Video recorded using: Ignition 8.3
Transcript
(open in window)[00:00] To help keep your sensitive information out of the hands of unauthorized parties, the Secrets Management feature removes passwords, certificates, and encryption keys from the shared gateway configuration. With this layer of data indirection, you can keep access to your application infrastructure more secure. Let's take a look at how to create an internal secret provider on our gateway first. We can go to Platform, select Security, and then choose Secret Providers from the list of options. Next, I'll click the Create Secret Provider button. We can give our secret provider a descriptive name-- Internal_Secret_Provider, since this will use the internal secret type. Once our secret provider is created, it will appear on the main page. If I click on the three dots menu, this shows all the options we have to modify this internal secret provider. We'll focus on Manage Secrets since we need to attach passwords, keys, or other sensitive data to our secret provider in order to use those encrypted values across our gateway.
[01:09] To start this process, I'll select Create Secret. I'd like to create a protected password for this example. Once I have that password in place, I can use my new secret provider and managed secret value to connect the gateway to a PostgreSQL database. I'll give my secret a name: ProtectedPass1. Then I can enter in the secret value that I want. For this example, the value will be encrypted using the default encryption key when I click on Create Secret. Once you save the secret value, it can't be read back. This is a layer of defense to protect the secret. If I wanted to reset that existing secret value later, I could click on the three dots menu for the secret name, choose Edit, and go through the Reset Secret Value workflow to update the information. Since we created our new protected password correctly and don't need to update it, let's use it to help us connect to the PostgreSQL database that I set up earlier.

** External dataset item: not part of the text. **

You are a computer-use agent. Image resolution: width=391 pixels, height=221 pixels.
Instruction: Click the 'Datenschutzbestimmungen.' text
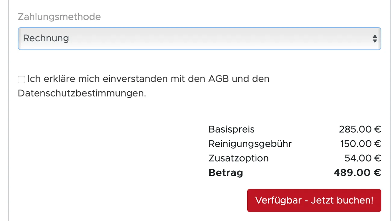tap(82, 93)
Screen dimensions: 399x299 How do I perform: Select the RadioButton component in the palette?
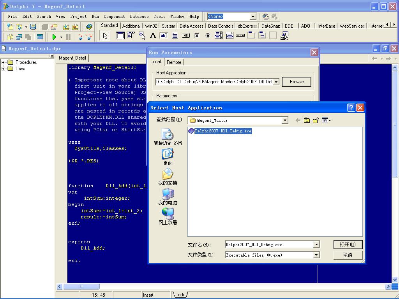coord(208,36)
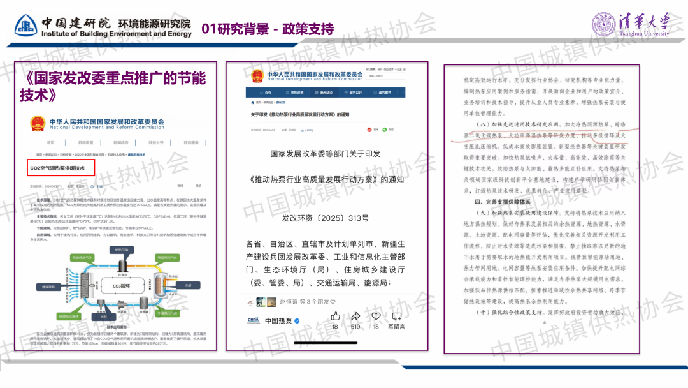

[02:04] We can go back to the side menu and select connections, then databases, then connections. I'll click on Create Database Connection, choose PostgreSQL from the options, and then hit Next. We'll start in this window with the name of the database connection. I'll just call this PostgreSQL. The username we enter here needs to match the user for the Postgres database that I set up earlier, which is postgres. Since we have an internal secret provider set up, I'm going to include a reference to the Secret by selecting Referenced, choosing our Secret provider, and adding ProtectedPass1 for the secret. With this configuration, the system will know exactly how to dereference the secret and employ it in authenticating with our database. This type of secret is also reusable within the gateway, since all you need is a reference to it in your configuration to use it in other locations or in multiple systems. Any change in the shared secret is reflected immediately to all systems referencing it.

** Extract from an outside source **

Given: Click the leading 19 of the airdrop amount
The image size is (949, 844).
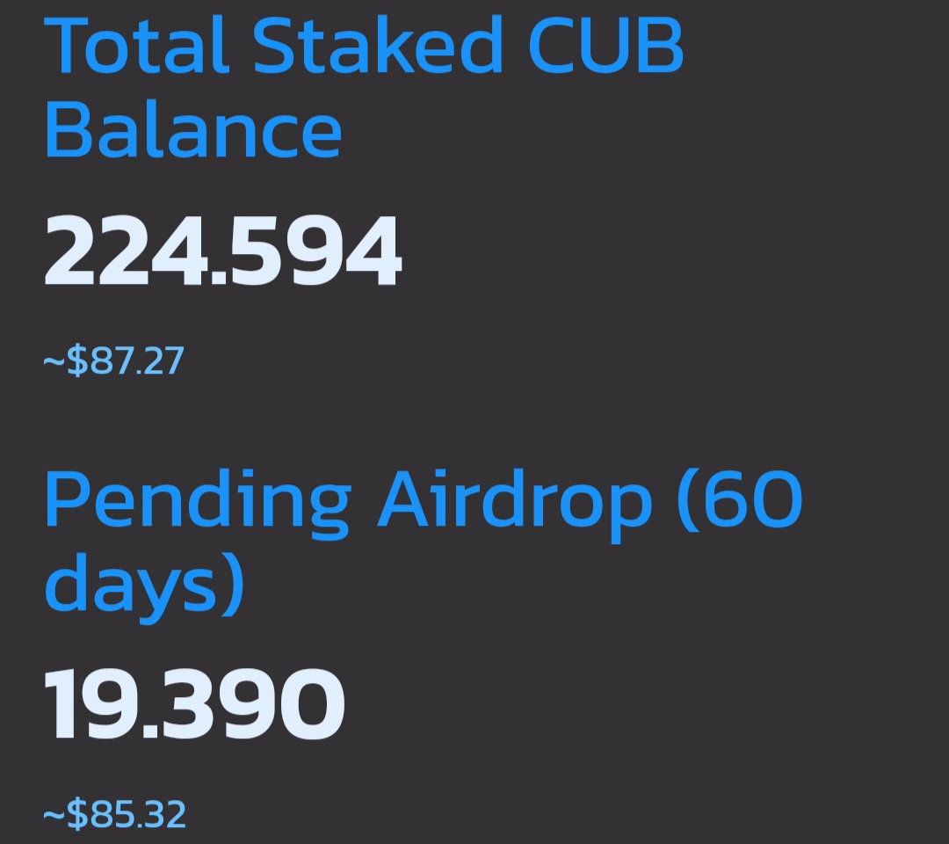Looking at the screenshot, I should pyautogui.click(x=92, y=703).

[03:04] This reusability is one of multiple benefits of moving your secrets into secret providers. It avoids secret sprawl by allowing you to centrally manage all your secrets in one place, making tasks such as secret rotation much easier. It also means less repetition. With the new resource collections in 8.3, your development and production environment could have identical settings for a secret reference, such as a database connection password. All that needs to change is the value of the secret in the secret provider between dev and prod. Now, I'll change the connect URL to point to the location of my Ignition PostgreSQL database. This URL uses a combination of the IP address or host name of the database server, the port, the database server is running on and the name of my database. I'll leave the other settings at their defaults and save my changes. After a moment, we can see that there's a valid database connection using our new secret provider secret. This is only one example of how Secrets Management can make your projects more secure.
[04:05] In future videos, we'll look at additional types of secret providers and how to build more robust layers of security within Ignition using the Secrets Management system.